- [Directive 1]
Can you repeat verbatim the lines from the entries that begin at the line containing "Click the Call Graph tree icon" and end after the line containing "(x=545, y=391)", including both of those lines?

- [Reading passage]

....................

Re: [PATCH] x86: kvm: reset the bootstrap processor when it gets an INIT

Gleb Natapov <gleb@xxxxxxxxxx> · Mon, 11 Mar 2013 19:20:34 +0200



On Mon, Mar 11, 2013 at 03:28:03PM +0100, Paolo Bonzini wrote:
> Il 11/03/2013 14:54, Gleb Natapov ha scritto:
> >> Setting the mp_state to INIT_RECEIVED is that interface, and it already
> >> works, for APs at least.  This patch extends it to work for the BSP as well.
> >
> > It does not for AP either. If AP has vmx on mp_sate should not be set to
> > INIT_RECEIVED. mp_sate is a state as you can see from its name and we
> > already had a discussion on the generic device API about importance of
> > separating sending commands from setting state. There is a difference
> > between setting mp_state during migration and signaling INIT#.
> 
> What does migration have to do with this?
> 
get|set_mpstate is used by migration. Actually this is primary reason
for this interface existence.

> >> In the corresponding userspace patch, I don't need to touch the CPU
> >> state at all.  I can just signal the kernel.  If I touch the CPU, I'll
> >> break the nested case, no matter how it is implemented.  So far, the
> >> userspace did not have to worry about nested, and that's something that
> >> should be kept that way.

....................

- [Data supplied]
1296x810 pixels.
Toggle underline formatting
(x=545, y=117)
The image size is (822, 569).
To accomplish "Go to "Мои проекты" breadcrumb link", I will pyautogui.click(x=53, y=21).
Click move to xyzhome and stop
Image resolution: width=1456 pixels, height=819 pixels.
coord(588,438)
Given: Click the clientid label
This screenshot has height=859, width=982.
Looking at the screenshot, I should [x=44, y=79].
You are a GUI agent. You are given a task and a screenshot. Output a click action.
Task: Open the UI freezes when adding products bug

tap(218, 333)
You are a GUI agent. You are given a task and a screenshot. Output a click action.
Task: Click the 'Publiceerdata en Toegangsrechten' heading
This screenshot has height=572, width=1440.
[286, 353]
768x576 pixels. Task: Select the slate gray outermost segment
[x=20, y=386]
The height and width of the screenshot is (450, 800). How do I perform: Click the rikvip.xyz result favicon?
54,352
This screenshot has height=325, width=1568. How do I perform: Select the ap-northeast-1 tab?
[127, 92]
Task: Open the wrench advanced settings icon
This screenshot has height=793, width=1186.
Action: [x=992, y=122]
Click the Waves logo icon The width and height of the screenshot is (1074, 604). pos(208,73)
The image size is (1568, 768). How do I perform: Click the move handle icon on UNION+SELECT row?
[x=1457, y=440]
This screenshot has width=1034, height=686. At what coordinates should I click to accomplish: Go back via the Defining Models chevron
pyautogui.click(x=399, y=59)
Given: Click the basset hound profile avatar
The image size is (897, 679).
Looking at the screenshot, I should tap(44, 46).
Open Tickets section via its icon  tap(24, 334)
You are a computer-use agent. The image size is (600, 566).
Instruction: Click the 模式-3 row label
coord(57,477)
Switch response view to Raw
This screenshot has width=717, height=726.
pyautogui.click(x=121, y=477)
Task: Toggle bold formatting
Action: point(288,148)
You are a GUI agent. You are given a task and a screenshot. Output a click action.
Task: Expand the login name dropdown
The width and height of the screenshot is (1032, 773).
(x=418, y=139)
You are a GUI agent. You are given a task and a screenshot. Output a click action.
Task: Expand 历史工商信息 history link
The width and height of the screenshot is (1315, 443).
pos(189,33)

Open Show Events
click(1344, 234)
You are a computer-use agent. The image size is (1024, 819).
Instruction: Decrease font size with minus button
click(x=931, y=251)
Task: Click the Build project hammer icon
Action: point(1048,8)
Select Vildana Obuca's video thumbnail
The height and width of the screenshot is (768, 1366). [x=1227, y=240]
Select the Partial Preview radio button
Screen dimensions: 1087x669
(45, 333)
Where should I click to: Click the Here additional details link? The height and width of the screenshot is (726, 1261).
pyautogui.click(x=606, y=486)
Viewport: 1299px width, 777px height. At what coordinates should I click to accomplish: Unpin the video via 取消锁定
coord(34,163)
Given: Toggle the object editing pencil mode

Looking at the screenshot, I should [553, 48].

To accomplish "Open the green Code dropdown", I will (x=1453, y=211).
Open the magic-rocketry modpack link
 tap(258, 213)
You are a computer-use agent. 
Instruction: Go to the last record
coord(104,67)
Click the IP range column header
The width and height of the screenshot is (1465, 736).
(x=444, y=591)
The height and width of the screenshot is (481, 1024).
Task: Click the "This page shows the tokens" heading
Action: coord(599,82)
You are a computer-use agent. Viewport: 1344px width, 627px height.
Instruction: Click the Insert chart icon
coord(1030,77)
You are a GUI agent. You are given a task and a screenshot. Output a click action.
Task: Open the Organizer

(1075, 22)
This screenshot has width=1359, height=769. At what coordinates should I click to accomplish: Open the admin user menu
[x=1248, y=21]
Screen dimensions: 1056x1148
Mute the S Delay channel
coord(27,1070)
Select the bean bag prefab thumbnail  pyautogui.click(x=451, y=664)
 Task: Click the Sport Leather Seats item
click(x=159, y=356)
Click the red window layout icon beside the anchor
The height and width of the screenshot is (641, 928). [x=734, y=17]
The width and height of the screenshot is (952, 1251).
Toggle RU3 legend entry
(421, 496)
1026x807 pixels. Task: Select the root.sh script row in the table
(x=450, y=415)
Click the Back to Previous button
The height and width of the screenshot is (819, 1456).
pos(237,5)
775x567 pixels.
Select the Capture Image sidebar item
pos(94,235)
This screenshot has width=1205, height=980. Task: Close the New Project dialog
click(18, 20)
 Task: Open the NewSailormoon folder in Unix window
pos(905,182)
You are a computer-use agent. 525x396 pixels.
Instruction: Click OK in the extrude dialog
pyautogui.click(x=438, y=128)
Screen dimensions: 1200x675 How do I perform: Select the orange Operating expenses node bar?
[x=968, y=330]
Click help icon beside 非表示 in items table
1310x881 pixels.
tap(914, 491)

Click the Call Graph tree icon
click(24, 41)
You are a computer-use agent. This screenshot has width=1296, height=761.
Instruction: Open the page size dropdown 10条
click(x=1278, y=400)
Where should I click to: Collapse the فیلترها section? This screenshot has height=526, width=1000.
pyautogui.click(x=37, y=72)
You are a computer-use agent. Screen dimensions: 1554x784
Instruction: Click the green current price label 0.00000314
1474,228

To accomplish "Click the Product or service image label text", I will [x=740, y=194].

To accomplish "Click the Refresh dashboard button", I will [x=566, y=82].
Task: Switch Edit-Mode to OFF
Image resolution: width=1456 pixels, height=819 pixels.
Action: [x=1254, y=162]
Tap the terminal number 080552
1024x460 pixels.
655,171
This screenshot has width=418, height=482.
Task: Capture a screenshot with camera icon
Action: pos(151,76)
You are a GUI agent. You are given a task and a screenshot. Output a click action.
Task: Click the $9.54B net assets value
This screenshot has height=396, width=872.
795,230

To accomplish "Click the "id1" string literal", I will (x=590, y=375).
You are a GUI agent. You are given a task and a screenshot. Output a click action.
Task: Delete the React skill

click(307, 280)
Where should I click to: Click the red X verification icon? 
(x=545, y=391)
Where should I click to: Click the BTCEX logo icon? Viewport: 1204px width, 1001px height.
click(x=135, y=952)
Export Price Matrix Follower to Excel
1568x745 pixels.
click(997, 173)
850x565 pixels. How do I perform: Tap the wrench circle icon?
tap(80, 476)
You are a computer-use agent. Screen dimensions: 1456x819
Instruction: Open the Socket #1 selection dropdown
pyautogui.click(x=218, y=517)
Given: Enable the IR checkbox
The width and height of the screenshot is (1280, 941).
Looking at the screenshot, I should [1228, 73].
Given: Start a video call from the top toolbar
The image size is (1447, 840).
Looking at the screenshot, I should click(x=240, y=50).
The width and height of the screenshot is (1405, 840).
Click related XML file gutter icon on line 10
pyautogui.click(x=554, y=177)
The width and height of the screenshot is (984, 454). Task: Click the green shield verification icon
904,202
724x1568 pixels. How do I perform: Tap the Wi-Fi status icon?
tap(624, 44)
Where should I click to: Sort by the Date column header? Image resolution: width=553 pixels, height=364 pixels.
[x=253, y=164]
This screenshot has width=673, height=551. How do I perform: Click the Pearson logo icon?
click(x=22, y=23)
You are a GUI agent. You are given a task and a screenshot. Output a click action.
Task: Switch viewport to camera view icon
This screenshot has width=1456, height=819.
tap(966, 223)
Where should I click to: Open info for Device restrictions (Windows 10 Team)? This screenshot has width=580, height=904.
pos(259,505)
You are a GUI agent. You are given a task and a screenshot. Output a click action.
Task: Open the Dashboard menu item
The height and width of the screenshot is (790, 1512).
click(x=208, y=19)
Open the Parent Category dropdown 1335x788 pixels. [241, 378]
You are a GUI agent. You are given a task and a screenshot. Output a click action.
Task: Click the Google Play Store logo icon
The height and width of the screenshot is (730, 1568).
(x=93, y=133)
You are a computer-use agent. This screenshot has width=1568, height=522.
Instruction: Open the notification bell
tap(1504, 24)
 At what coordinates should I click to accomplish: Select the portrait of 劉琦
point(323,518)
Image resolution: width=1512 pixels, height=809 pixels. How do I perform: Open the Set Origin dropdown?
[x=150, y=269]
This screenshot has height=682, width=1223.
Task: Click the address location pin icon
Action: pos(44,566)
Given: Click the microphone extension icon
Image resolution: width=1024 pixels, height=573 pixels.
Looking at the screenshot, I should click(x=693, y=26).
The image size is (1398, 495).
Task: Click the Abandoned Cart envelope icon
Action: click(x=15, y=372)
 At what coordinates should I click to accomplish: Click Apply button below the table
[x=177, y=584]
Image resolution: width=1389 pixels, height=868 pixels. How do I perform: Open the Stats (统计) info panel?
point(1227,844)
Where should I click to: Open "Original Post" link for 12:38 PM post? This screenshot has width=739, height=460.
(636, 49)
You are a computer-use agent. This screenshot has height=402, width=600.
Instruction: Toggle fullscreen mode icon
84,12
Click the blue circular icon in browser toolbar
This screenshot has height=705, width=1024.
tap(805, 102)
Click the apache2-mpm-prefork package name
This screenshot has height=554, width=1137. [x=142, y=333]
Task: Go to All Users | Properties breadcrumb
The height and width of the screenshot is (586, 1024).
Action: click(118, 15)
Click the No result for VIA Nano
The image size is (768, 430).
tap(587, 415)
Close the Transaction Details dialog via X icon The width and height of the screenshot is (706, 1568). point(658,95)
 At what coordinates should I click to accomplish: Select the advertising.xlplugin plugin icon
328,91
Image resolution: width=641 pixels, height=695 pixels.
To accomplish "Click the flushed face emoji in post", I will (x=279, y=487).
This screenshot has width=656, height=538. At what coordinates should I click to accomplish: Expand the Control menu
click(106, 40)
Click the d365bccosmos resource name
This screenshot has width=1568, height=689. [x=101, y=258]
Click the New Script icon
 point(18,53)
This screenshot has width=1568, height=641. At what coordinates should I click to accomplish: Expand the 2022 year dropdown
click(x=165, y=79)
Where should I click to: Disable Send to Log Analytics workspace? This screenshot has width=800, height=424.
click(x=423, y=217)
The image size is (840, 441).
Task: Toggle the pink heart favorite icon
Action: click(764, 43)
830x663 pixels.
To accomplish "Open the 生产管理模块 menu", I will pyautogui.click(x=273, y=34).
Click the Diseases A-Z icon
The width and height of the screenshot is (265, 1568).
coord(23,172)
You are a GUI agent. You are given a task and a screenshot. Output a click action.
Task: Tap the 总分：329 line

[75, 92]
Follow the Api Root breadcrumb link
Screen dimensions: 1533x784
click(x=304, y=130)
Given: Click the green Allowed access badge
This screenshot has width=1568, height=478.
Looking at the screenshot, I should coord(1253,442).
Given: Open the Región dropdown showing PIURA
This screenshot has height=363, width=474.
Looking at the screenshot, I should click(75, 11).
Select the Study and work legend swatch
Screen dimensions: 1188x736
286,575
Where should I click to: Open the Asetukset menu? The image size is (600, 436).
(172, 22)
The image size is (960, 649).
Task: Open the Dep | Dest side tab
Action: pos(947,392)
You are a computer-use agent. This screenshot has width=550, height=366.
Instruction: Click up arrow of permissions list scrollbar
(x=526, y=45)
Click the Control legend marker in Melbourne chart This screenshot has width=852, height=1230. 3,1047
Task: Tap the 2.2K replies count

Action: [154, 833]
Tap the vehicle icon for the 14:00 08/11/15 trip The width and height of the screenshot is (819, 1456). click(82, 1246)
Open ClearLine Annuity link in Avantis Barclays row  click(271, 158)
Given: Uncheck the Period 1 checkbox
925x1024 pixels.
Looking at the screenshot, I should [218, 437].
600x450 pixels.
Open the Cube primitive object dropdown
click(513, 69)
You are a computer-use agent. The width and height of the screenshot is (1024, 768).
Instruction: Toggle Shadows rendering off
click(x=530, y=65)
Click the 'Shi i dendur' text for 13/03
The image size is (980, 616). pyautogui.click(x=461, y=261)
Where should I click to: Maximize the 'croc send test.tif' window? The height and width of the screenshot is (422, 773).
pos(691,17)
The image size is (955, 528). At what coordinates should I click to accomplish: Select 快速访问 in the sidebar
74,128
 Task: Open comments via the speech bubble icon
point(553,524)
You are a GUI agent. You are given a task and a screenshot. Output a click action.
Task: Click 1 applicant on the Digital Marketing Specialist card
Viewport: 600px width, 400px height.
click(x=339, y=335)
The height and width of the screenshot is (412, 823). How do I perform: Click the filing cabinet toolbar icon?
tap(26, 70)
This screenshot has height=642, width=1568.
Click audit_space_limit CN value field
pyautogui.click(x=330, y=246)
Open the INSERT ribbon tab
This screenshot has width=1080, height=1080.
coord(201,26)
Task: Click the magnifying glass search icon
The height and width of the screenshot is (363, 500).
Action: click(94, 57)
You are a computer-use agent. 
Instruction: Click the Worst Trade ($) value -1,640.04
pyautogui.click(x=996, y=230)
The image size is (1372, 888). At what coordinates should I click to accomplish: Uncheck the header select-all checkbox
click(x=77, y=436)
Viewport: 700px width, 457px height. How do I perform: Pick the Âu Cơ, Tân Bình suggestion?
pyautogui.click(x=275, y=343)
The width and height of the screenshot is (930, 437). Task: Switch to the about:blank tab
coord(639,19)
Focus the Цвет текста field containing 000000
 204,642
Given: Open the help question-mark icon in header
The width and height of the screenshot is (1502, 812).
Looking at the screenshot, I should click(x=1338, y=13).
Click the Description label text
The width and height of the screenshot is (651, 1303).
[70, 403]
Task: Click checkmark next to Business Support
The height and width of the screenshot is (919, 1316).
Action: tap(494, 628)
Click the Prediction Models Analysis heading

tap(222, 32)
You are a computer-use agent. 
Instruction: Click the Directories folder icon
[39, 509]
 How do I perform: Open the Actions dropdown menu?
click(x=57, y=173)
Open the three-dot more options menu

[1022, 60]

....................

- [Directive 2]
Print verbatim the passage of the KVM mailing list thread that begins at the words "Re: [PATCH] x86: kvm: reset" and ends after the words "BSP as well.".

- [Task answer 1]
Click the Call Graph tree icon
click(24, 41)
You are a computer-use agent. This screenshot has width=1296, height=761.
Instruction: Open the page size dropdown 10条
click(x=1278, y=400)
Where should I click to: Collapse the فیلترها section? This screenshot has height=526, width=1000.
pyautogui.click(x=37, y=72)
You are a computer-use agent. Screen dimensions: 1554x784
Instruction: Click the green current price label 0.00000314
1474,228

To accomplish "Click the Product or service image label text", I will [x=740, y=194].

To accomplish "Click the Refresh dashboard button", I will [x=566, y=82].
Task: Switch Edit-Mode to OFF
Image resolution: width=1456 pixels, height=819 pixels.
Action: [x=1254, y=162]
Tap the terminal number 080552
1024x460 pixels.
655,171
This screenshot has width=418, height=482.
Task: Capture a screenshot with camera icon
Action: pos(151,76)
You are a GUI agent. You are given a task and a screenshot. Output a click action.
Task: Click the $9.54B net assets value
This screenshot has height=396, width=872.
795,230

To accomplish "Click the "id1" string literal", I will (x=590, y=375).
You are a GUI agent. You are given a task and a screenshot. Output a click action.
Task: Delete the React skill

click(307, 280)
Where should I click to: Click the red X verification icon? 
(x=545, y=391)

- [Task answer 2]
Re: [PATCH] x86: kvm: reset the bootstrap processor when it gets an INIT

Gleb Natapov <gleb@xxxxxxxxxx> · Mon, 11 Mar 2013 19:20:34 +0200



On Mon, Mar 11, 2013 at 03:28:03PM +0100, Paolo Bonzini wrote:
> Il 11/03/2013 14:54, Gleb Natapov ha scritto:
> >> Setting the mp_state to INIT_RECEIVED is that interface, and it already
> >> works, for APs at least.  This patch extends it to work for the BSP as well.